The support came in the form of secondments as well as direct research advice. The shadow chancellor Ed Balls received almost £200,000 worth of secondments, while his team received £170,000 of advice. The Electoral Commission’s register of donations show that Labour also received £250,000 worth of donations from KPMG for staff support at its Party Headquarters. The advice was on topics such as tax policy, business and welfare. With the liberal democrats receiving their £500,000 donation in terms of staff costs from PwC and KPMG.

The debate between link between ‘free’ consultancy and politics is long debated. Historically consultants have been seen as thought leaders, possessing specialist knowledge on complex and diverse economic and financial knowledge. Since the shadow government lacks access to civil servants that possess the knowledge required to turn party policy ideas into reality, external knowledge and thought is required. This is where the consultants come in.

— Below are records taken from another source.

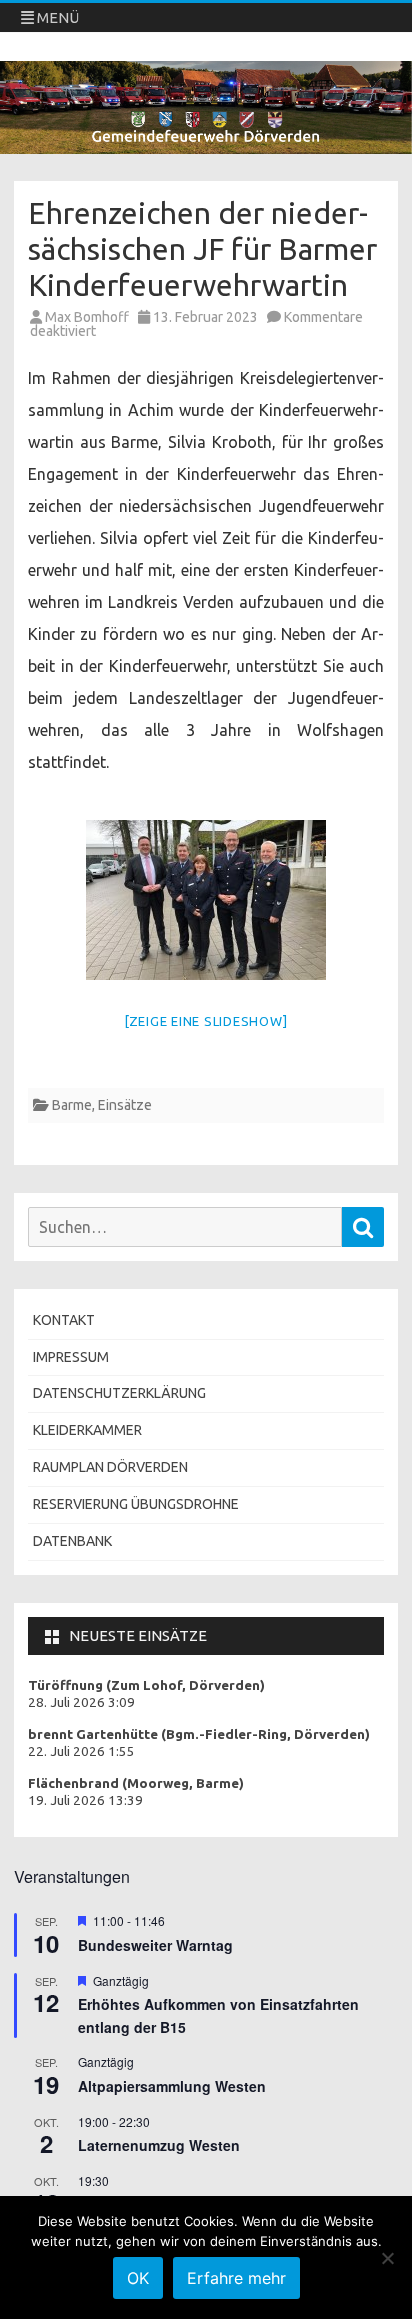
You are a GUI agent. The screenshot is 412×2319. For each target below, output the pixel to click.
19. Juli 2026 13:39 (85, 1800)
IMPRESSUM (71, 1357)
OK (138, 2278)
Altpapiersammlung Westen (172, 2086)
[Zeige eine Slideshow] (206, 1021)
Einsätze (125, 1105)
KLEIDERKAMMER (87, 1430)
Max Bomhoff (87, 317)
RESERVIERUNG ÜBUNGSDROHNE (136, 1504)
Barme (72, 1105)
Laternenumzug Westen (159, 2145)
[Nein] (387, 2258)
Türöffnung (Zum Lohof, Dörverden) (146, 1685)
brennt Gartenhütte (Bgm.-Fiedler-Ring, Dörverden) (199, 1734)
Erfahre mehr (236, 2278)
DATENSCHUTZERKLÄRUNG (119, 1393)
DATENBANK (72, 1541)
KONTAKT (64, 1320)
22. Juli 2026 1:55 (81, 1751)
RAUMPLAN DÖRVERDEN (110, 1467)
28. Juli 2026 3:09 (81, 1702)
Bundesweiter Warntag (155, 1945)
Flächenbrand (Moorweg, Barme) (136, 1783)
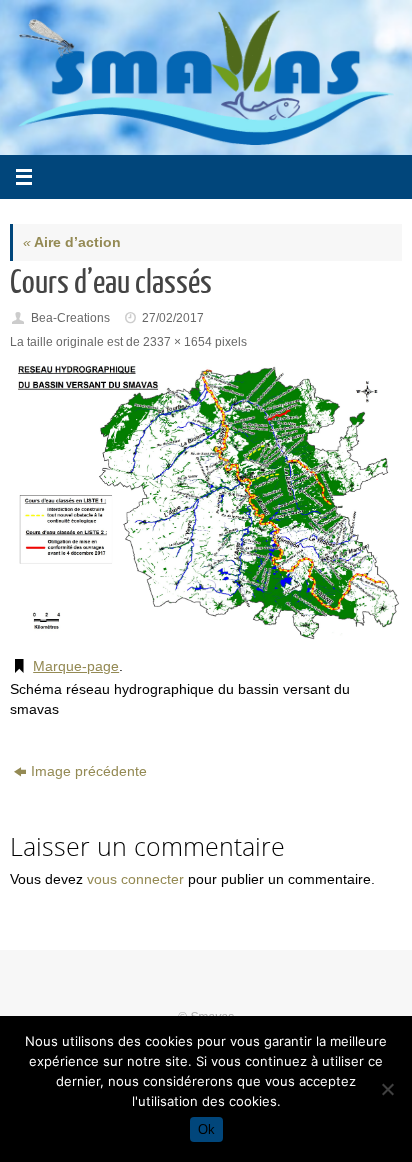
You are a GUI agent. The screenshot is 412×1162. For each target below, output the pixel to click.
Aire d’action (72, 242)
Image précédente (89, 771)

Political parties have received millions worth in free consultancy

For the consultancy concerns themselves, providing their services for a reduced or ‘pro-bono’ rate presents possible advantages, in the form of familiarity both with the resultant policy and networking, a spokesperson for PwC stating: “Our people provide limited and fully disclosed technical support to the main political parties in areas where our expertise and knowledge of the business environment can help them better understand technical matters and the consequences of their policy proposals,” going on to say “We do not develop policy on their behalf.”

A spokesperson from KPMG said it is “longstanding policy” to provide secondments to political parties. “When staff are seconded, they operate entirely under the direction and management of the relevant party and the secondments are underpinned by strict confidentiality agreements,” the company said. “As such, KPMG receives no benefits or favourable treatment.”